| PROBLEM DETAILS |
Wherever the word "agent" occurs in the lines below, copy the whole line.

THE DATA START

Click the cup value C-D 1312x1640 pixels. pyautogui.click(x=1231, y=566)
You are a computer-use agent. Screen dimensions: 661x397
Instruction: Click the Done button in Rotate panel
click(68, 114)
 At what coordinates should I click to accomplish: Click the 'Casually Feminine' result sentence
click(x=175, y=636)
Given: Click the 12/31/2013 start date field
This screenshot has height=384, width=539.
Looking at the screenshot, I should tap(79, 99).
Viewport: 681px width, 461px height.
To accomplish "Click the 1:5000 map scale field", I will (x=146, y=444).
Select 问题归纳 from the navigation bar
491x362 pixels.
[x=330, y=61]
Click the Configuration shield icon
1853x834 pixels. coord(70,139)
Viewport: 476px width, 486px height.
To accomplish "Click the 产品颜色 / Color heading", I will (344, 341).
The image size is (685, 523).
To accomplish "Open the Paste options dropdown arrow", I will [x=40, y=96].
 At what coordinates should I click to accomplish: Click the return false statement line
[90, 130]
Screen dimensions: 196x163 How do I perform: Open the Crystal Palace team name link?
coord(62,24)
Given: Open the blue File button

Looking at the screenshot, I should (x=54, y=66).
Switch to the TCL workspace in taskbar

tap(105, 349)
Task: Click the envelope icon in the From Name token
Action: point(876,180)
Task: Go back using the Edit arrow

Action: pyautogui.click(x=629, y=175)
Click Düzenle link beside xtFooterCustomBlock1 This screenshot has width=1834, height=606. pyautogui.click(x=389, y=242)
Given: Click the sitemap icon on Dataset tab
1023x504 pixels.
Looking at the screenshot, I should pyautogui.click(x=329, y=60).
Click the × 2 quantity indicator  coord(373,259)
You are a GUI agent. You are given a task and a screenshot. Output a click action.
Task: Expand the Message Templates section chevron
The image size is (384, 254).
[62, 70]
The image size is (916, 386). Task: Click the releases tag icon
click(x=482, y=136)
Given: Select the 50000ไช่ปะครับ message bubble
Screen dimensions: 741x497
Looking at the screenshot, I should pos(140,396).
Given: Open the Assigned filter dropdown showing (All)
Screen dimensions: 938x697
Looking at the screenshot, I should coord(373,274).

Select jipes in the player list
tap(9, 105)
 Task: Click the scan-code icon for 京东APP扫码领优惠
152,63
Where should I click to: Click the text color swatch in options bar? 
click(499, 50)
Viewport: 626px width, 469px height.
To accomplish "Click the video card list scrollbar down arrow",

THE DATA END

| ANSWER SPACE |
You are a computer-use agent. Screen dimensions: 661x397
You are a GUI agent. You are given a task and a screenshot. Output a click action.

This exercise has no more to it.